Hallo sehr geehrte Javajaner 

Ich stehe vor der Aufgabe mit einem fremden bestehenden Programm umgehen zu müssen. Diese Java-Applikation für Android wurde auf einem Linux-rechner geschrieben. Ich arbeite aber nun an einem Windows (7) -Rechner.

In der Applikation wird auf einen Port zugegriffen und die entsprechende Code-Zeile sieht so aus:

```
mSerialPort = new SerialPort(new File("/dev/ttymxc0"), 115200);
```

Der Port funktioniert unter Linux, aber nicht unter Windows.
Auch mit viel goooogle konnte ich nicht den Namen (Nummer?) des Ports finden, welcher in Windows den Kanal aufmacht.

Ich schätze, dass ich "/dev/ttymxc0" ersetzen muss. 

Kann mir da jemand weiterhelfen?

Frank

PS: Der Umgang mit Ports ist noch ein neues Thema für mich.


----------



## schlingel (27. Aug 2013)

Da Linux die Unix-Philosophie übernommen hat ist bei Linux alles ein File. Windows folgt dieser Philosophie nicht und dementsprechend kann man Geräte auch nicht als Files ansprechen.
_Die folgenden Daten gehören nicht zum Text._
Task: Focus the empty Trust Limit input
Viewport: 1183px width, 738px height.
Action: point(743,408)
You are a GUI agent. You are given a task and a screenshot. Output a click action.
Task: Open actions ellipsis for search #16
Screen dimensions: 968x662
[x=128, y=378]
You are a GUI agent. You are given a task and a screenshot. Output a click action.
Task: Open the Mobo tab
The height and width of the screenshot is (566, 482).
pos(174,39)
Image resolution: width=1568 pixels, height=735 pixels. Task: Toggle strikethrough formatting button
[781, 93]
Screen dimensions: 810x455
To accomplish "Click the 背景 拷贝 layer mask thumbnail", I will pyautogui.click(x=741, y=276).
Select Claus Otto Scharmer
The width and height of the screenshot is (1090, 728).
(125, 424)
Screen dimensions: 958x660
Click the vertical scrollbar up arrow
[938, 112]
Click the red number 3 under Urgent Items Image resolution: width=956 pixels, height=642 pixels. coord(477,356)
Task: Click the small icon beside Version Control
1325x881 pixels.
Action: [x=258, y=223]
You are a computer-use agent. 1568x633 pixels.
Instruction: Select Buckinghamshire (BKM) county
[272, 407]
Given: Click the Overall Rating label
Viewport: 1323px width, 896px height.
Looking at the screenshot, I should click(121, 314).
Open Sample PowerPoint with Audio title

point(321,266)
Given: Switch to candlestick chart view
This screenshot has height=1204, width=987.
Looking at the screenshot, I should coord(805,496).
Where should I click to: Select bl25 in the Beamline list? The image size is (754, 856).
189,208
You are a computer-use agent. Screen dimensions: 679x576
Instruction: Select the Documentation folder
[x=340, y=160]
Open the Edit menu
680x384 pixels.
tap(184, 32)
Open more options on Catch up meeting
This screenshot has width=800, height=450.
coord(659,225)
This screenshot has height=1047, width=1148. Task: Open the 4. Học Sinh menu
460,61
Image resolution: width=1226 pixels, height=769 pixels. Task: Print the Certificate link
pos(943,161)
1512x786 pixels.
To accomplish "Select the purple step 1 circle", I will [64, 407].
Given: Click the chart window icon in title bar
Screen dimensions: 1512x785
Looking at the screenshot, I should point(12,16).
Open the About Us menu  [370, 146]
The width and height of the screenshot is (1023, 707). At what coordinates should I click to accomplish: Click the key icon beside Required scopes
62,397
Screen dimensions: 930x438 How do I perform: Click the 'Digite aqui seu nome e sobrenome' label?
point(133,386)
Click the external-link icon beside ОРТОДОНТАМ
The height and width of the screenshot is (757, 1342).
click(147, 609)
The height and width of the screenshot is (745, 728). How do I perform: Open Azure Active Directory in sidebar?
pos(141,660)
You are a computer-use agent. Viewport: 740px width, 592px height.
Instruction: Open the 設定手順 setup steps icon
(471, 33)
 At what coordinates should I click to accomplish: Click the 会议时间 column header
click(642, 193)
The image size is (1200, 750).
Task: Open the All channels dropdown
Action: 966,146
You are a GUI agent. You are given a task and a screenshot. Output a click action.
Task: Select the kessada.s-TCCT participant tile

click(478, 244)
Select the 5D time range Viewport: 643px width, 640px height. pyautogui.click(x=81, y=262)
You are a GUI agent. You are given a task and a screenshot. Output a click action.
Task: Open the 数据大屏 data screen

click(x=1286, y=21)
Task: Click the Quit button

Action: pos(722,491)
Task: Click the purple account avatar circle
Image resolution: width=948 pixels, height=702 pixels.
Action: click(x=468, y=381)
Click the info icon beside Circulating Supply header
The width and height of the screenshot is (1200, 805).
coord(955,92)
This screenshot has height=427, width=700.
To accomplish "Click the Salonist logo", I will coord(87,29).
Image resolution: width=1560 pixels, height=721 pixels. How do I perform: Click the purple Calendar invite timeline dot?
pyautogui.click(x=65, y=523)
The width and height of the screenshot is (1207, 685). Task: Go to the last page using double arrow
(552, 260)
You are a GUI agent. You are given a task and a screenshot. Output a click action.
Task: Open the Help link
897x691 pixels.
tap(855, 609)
Dafür sind ein paar mehr Verrenkungen nötig. Siehe hier.


----------



## Gast2 (29. Aug 2013)

schlingel hat gesagt.:


> Dafür sind ein paar mehr Verrenkungen nötig. Siehe hier.


Na das sieht mir mal wieder kompliziert aus. Muss ich mich mal durchbeißen. 
Danke Schlingelingel!


----------